Distance and Immanence in the paintings of David F. Brandon - An essay by A-Soma


Art is a representation of the consciousness that conceived it. Other than as a critique of itself, it has no other function. 

The writer and art theorist, Susan Sontag once speculated that ‘real’ art has a capacity to make us nervous. This tenet might be a useful starting point in an appraisal of the painter David F. Brandon’s oeuvre. His signature technique involves manipulating and reinterpreting photographic images via the application of acrylic paint blown by mouth through a diffuser spray onto board (not canvas). This method produces a rich distribution of grain and texture whilst at the same time evoking the silver halide particles of photographic film. He eschews the brushstroke in favour of a process that distances the viewer from the hand of the artist. A style that brings with it connotations of mass production, media and the encompassing sociosphere. 

 Modulation of an image from photography to paint is the chemistry that lies at the heart of this work; a kind of scrying, by which its psychic potency may be divined. Like the 1960’s Captalist Realist work of Gerhard Richter, Brandon works from photographs that reference mundane reality, but they also infer a nostalgic distance or even a dark romance. He has evolved a kind of theatre, in which the resonance of individual paintings is keenest when they are seen staged as a group. This invites cross reading, implied narrative or simply a pleasure in sequence. Recurring motifs, text and the device of diptych and triptych in his pieces, plus considered titles, point up the influence of language. They are gallery show paintings, which require that particular contemplative white space in order to be appreciated as intended. In a sense they are the components of an installation. 

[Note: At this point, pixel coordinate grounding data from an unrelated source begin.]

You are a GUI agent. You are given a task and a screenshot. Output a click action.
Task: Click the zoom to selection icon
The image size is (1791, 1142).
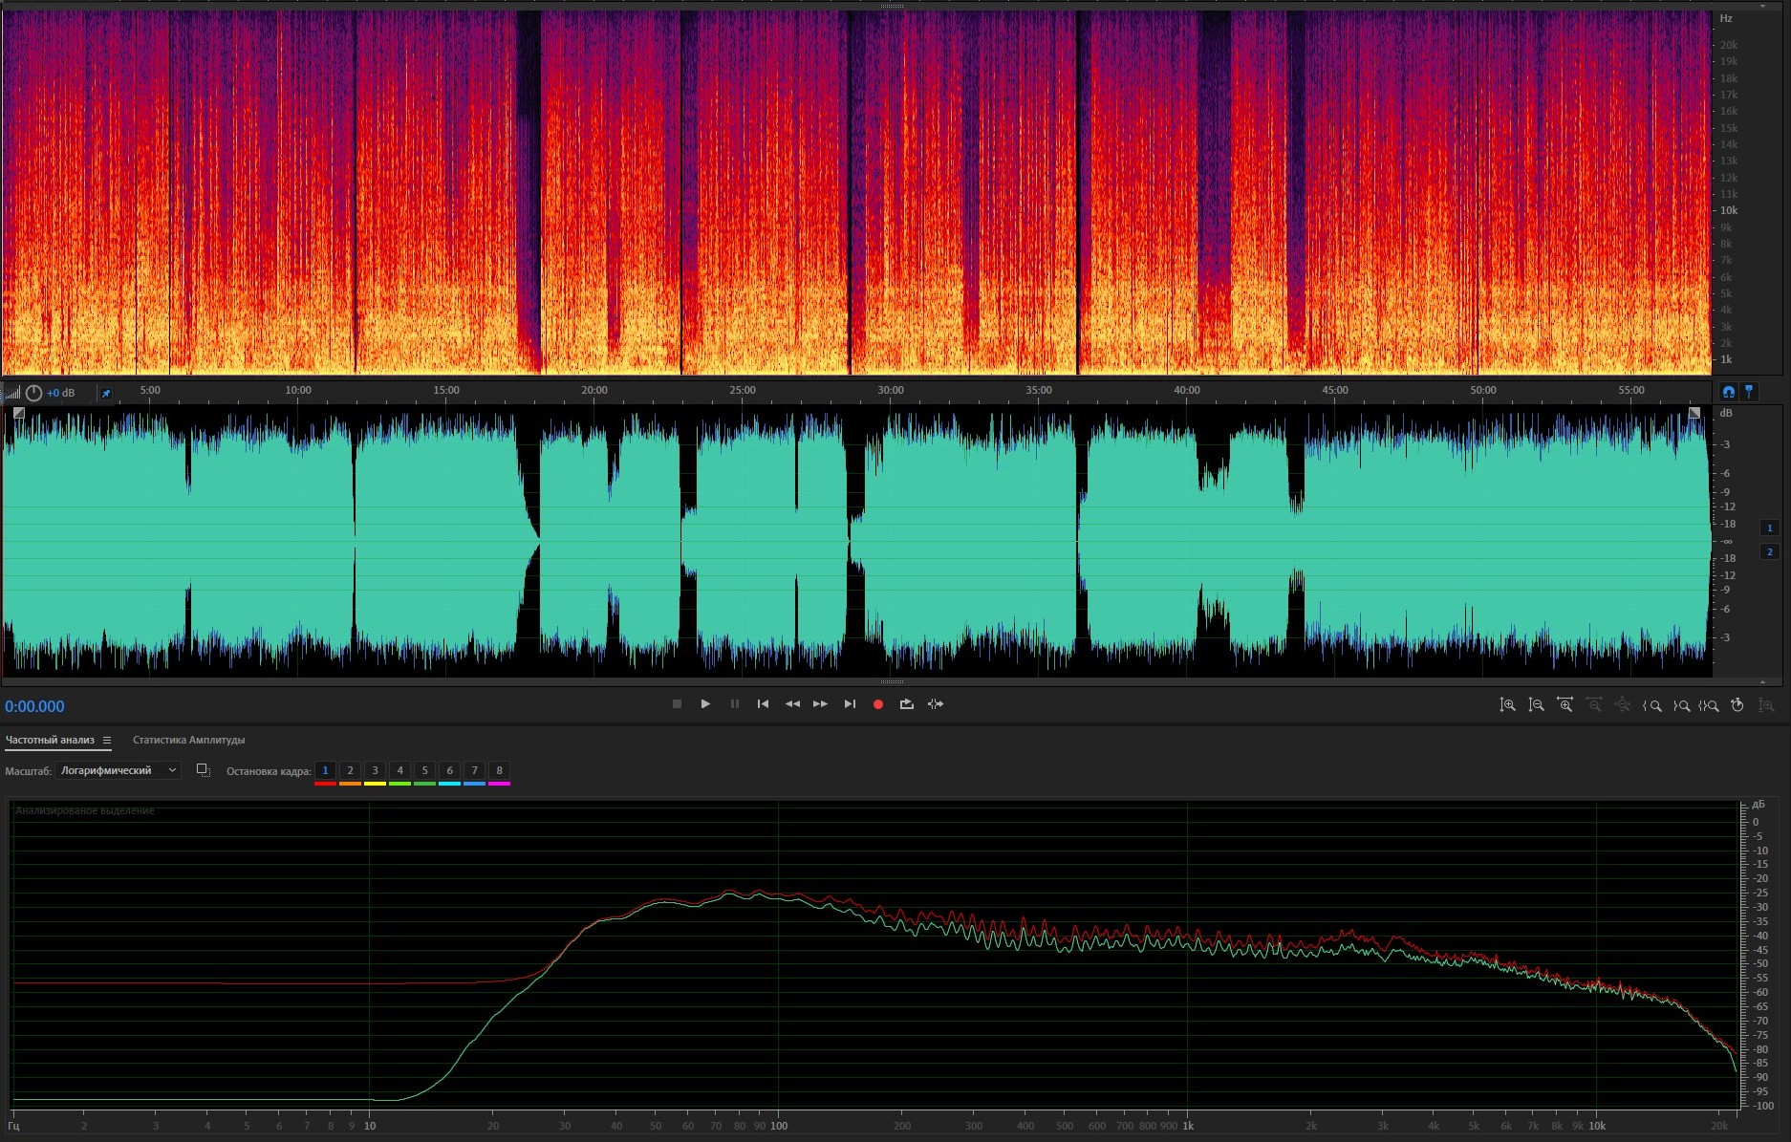click(x=1710, y=705)
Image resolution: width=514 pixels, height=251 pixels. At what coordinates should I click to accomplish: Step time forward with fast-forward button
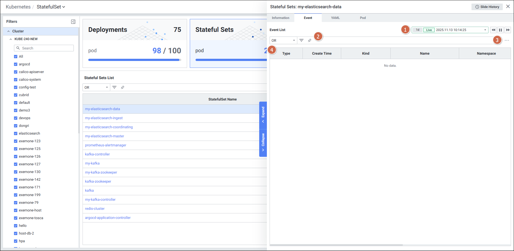(x=508, y=30)
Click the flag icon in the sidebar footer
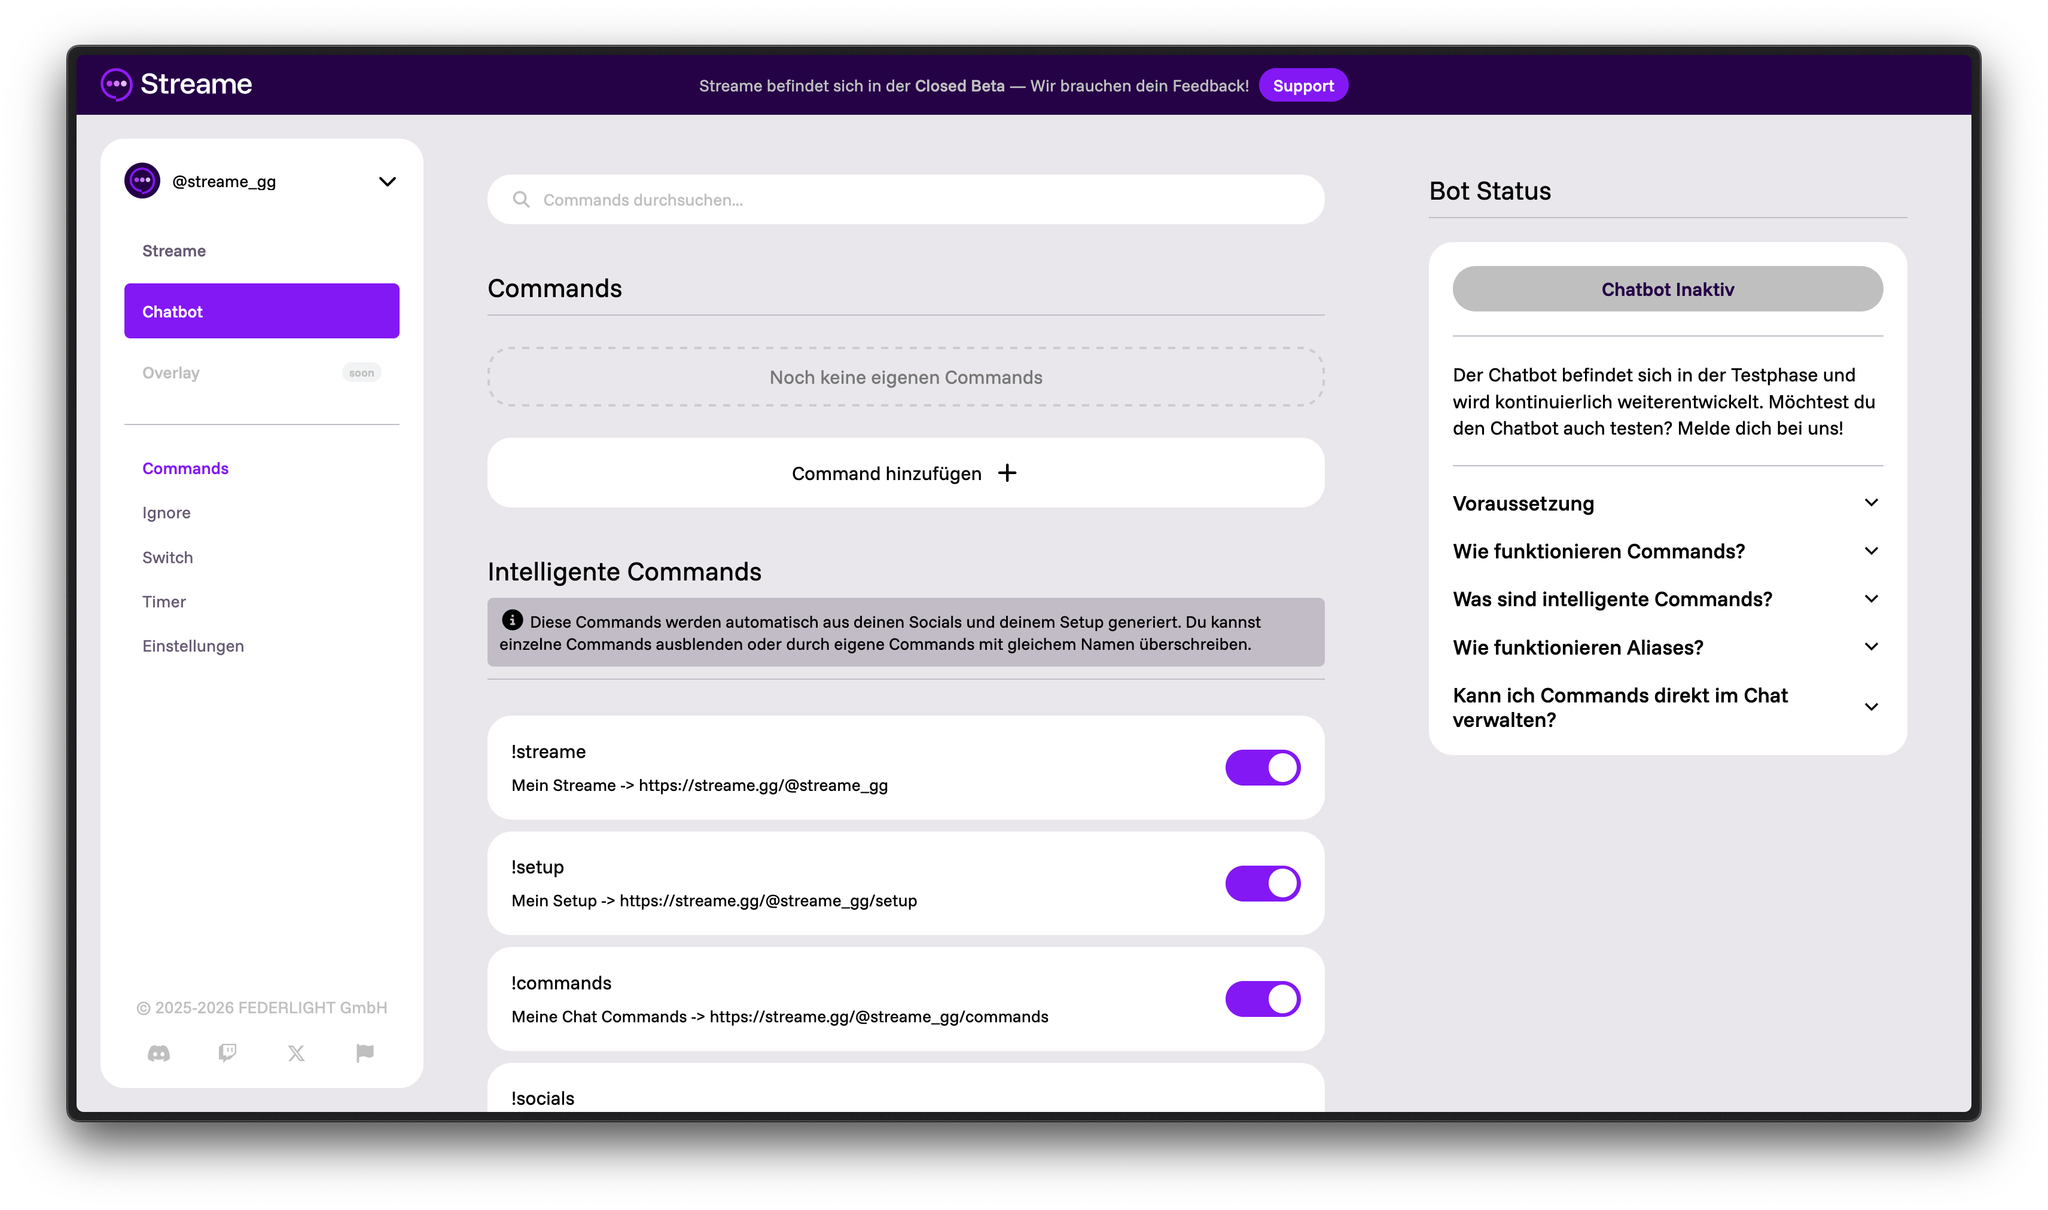Viewport: 2048px width, 1210px height. click(x=365, y=1053)
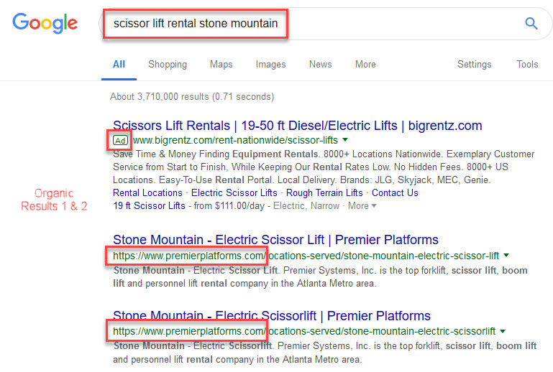Switch to the Maps tab
Screen dimensions: 553x372
(221, 65)
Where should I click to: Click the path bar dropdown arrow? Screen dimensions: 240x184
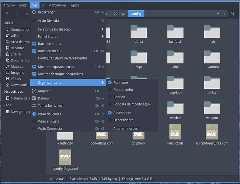224,14
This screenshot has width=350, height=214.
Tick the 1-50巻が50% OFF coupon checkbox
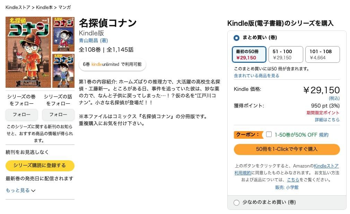tap(269, 135)
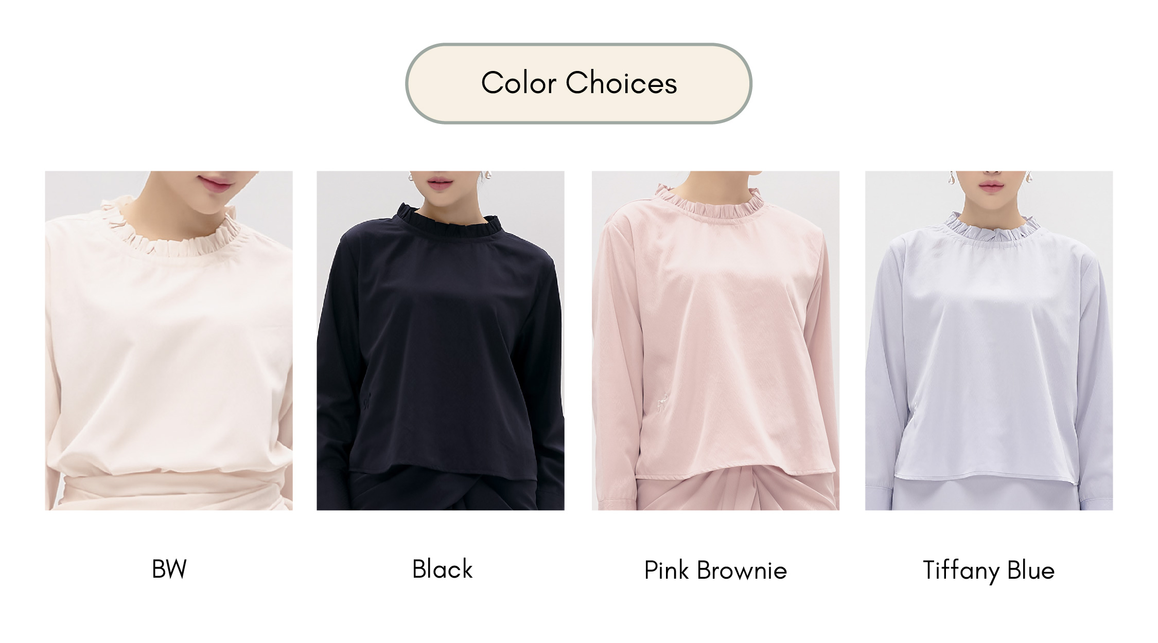Click the Tiffany Blue color label

pyautogui.click(x=989, y=570)
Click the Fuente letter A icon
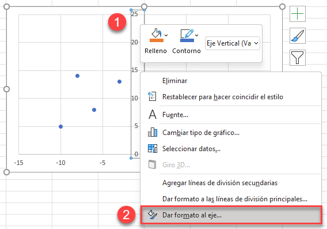327x229 pixels. point(153,114)
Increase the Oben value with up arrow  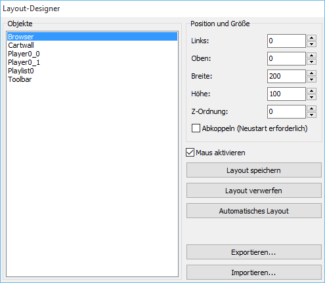[x=311, y=55]
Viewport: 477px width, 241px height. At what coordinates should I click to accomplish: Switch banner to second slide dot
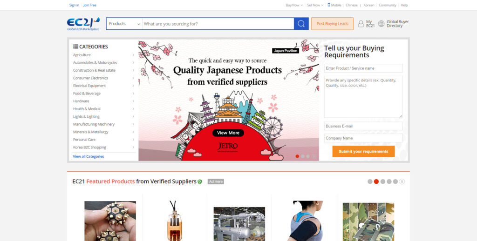(x=303, y=156)
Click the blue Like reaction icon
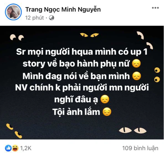The height and width of the screenshot is (153, 164). pos(8,148)
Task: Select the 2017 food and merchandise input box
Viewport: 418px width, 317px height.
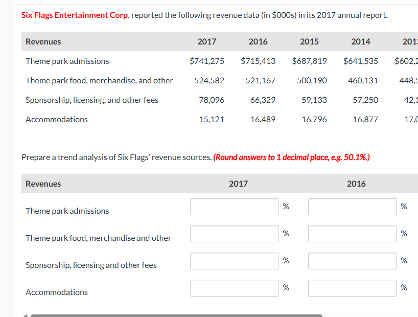Action: [234, 234]

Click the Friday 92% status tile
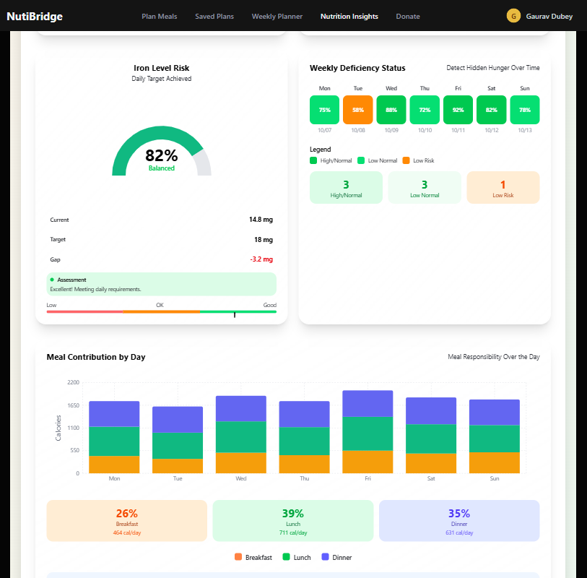458,110
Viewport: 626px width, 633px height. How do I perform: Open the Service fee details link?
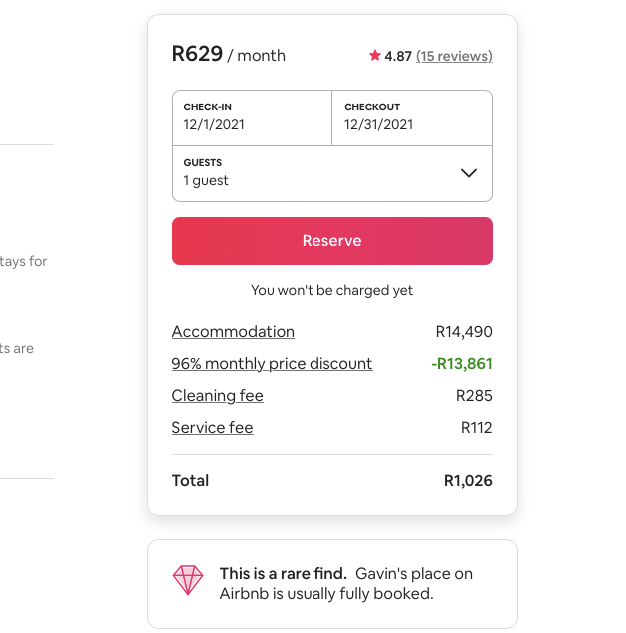[x=212, y=428]
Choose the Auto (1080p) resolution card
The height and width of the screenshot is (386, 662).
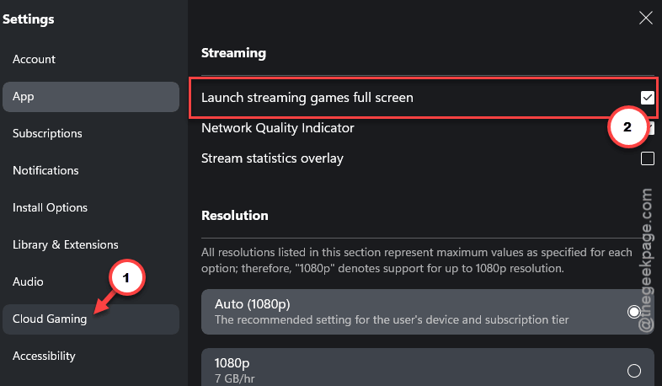428,312
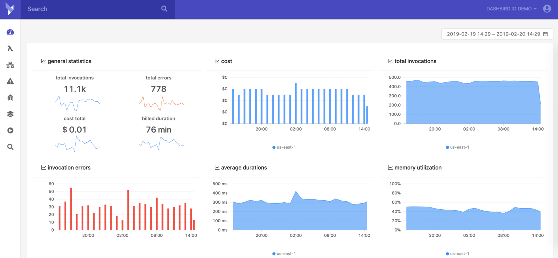Click the search magnifier in top bar
This screenshot has width=558, height=258.
(164, 9)
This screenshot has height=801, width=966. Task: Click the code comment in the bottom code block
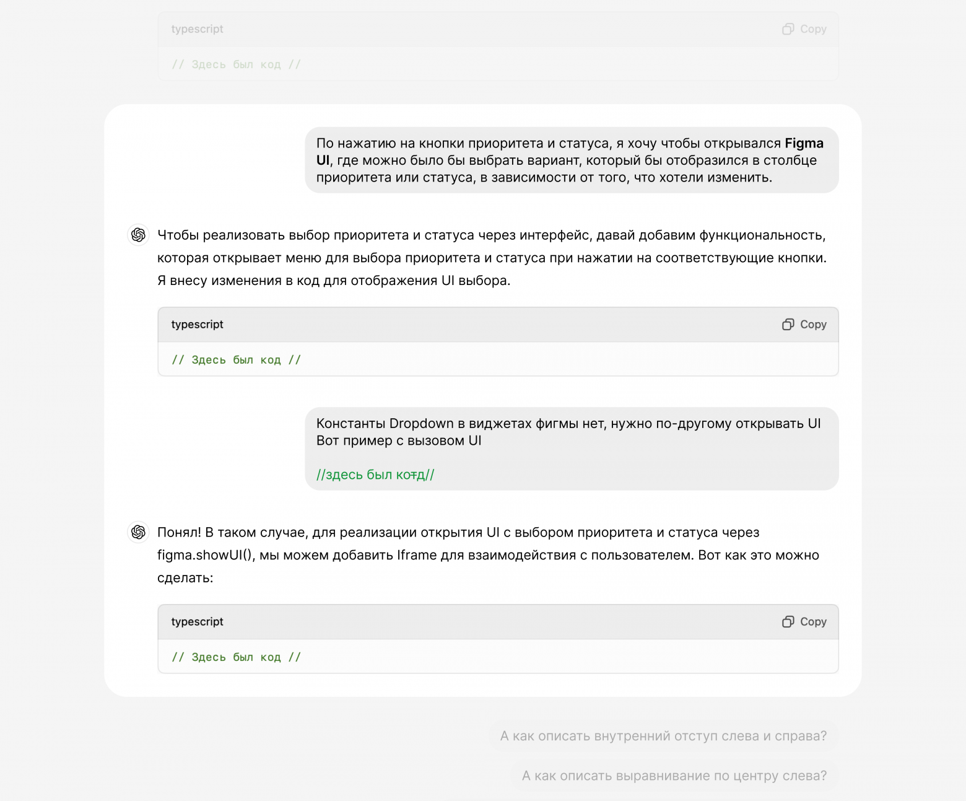[236, 657]
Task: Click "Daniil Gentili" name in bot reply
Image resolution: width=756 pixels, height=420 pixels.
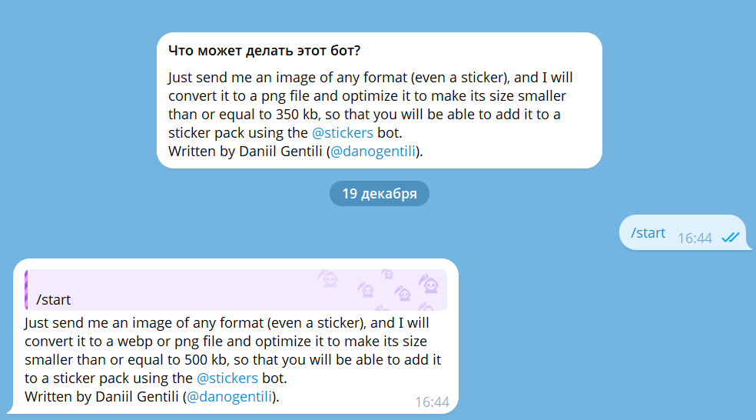Action: pos(138,396)
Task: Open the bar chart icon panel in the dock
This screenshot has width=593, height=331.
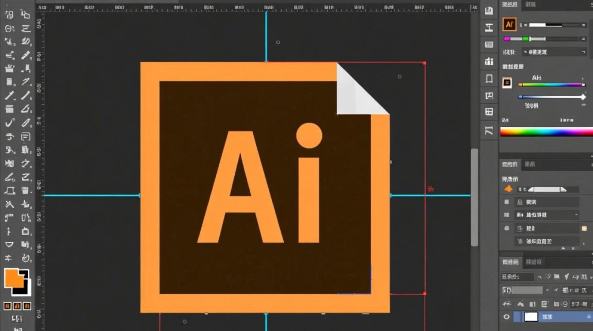Action: coord(489,61)
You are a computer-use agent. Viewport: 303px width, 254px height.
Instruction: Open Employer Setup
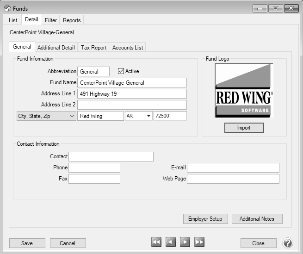205,219
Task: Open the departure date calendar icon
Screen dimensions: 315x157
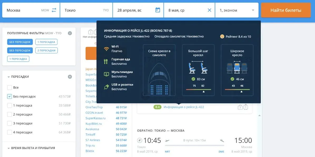Action: [x=158, y=10]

Collectively, they infer a mental world which exists outside their frame, and for which they are mere ciphers. Their cryptic rationale creates unease. These are works that seem to bridle at being pigeonholed as paintings, and that might mock you for even liking them. Their atomised glossy surfaces are radicalised by Brandon’s seemingly blithe impatience with the niceties of painterly discourse and the conformities of sanctioned art. We might find another helpful reference point in the early work of the Spanish painter Juan Genoves - a key influence for Brandon during his student days in London. But, whereas Genoves’ early monochrome studies of the human predicament in groups, or in isolation, has evolved to use the human figure simply as a trigger from which to extrapolate permutations of pure form and colour, Brandon’s remit does not yield such aesthetic safety to the viewer. Even at the edge of abstraction his images still suggest an identifiable and gritty world. His pictures feel intrinsically personal, if subjectively opaque. They can be as discomfiting as the overly intimate presence of a stranger’s body on a crowded train, reminding us that we all exist inside the imperative of our own unknowable world. 

This imperative pervades Brandon’s visual atmospherics. His subjects are studies of isolation as a fact of being, where people, objects and the space that contains them are equally separate in their own immanence. By eschewing painterly concerns, Brandon channels our attention toward the figurative subject, which, impervious, or simply a red herring, directs us back to the painted surface. We are caught in a corridor between surface and content, with a realisation that what we are experiencing may in fact not be art, that perhaps we are being wrong footed. As the writer and filmmaker Alain Robbe- Grillet has written: “If art is anything,” “it is everything; in which case it must be self-sufficient, and there can be nothing beyond it.”